Oliver, meanwhile, says, “the people of Sanford are nervous, period, about the trial.”
“I have people tell me, ‘well he’s gonna get off, he’s gonna get off,’” she says about Zimmerman, though she adds, “we do believe that justice will be served and that the justice that’s deserved [for] Trayvon he’ll get.”
“But,” Oliver adds, “we do believe too, that if that does not happen, I don’t know what’s going to happen to Sanford.”
Zimmerman’s attorney Mark O’Mara worries about sentiments like that.
“My fear is that people are tying civil rights to a verdict that isn’t a civil rights case,” O’Mara said. “Here’s my concern: if the facts come out, as they have come out over the past year, that convince a jury, that George was acting in self defense, then we have to respect that verdict.”
O’Mara says he wishes the case would be “divorced from all the symbolism that people have attached to it,” though he recognizes that the roots of people’s passion over the case lie in Sanford’s history.
“Certainly there’s no question that the Sanford police department, and Sanford as a town, has had its concerns over the way it’s handled its race relations,” O’Mara says. But he insists there’s no evidence that his client acted with racist intent, or that police, in initially releasing Zimmerman, essentially sent the message: “don’t worry about it, you just killed a black kid, that’s okay go home.”

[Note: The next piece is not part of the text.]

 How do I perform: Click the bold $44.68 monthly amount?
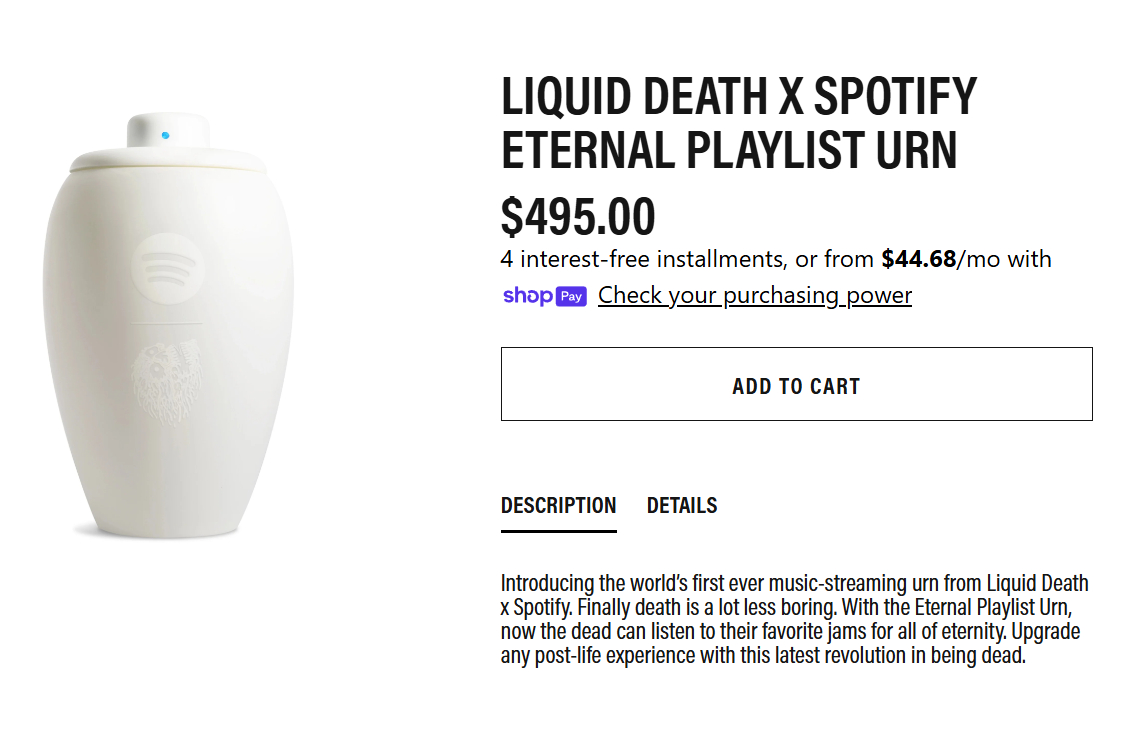(918, 260)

“So while I’m OK with this being the starting point for conversation” about race and the justice system, O’Mara said, “it is not the sum and substance of it. This is not a case where we have to say, George has to get convicted for civil rights to prevail. Let me tell you something: [if] George gets convicted, civil rights did not prevail. What really would have happened if he gets convicted, is the system just got so skewed out of whack, that it convicted an innocent man. That would be my take from it.”
A “stand your ground” immunity hearing is scheduled in the case for April 22nd. If that fails, Zimmerman will go to trial June 10th.
Triplett believes that whatever the outcome of the case, just putting it in the hands of the court has eased tensions in the city.
“You know, a lot of those conversations and the people coming to our town, and the rallies, it was about demanding justice,” Triplett says. “It was about getting [the case] out of the Sanford police department’s hands and into a prosecutor’s, to make a decision.”
“Those decisions have been made,” Triplett says of the charges filed against Zimmerman. “It is now in the state of Florida’s hands, from the prosecution side, and the defendant’s hands, for them to work it out now. I want to think — call me naïve a little bit — but temperatures have calmed down.”
Bonaparte agrees, though he said the city is prepared for a strong public reaction to a verdict in the Zimmerman trial, whatever that verdict is. He adds that the work the city is doing to bring its various communities together is important, whatever ultimately happens in the case.
“I would say that in honoring the life of Trayvon Martin,” said Bonaparte, calling the death “a tragic situation where a young man’s life was taken,” – “In honoring that I think we have an obligation to make Sanford a better community.”
Editor’s note: George Zimmerman has sued NBCUniversal for defamation and the company has strongly denied his allegations.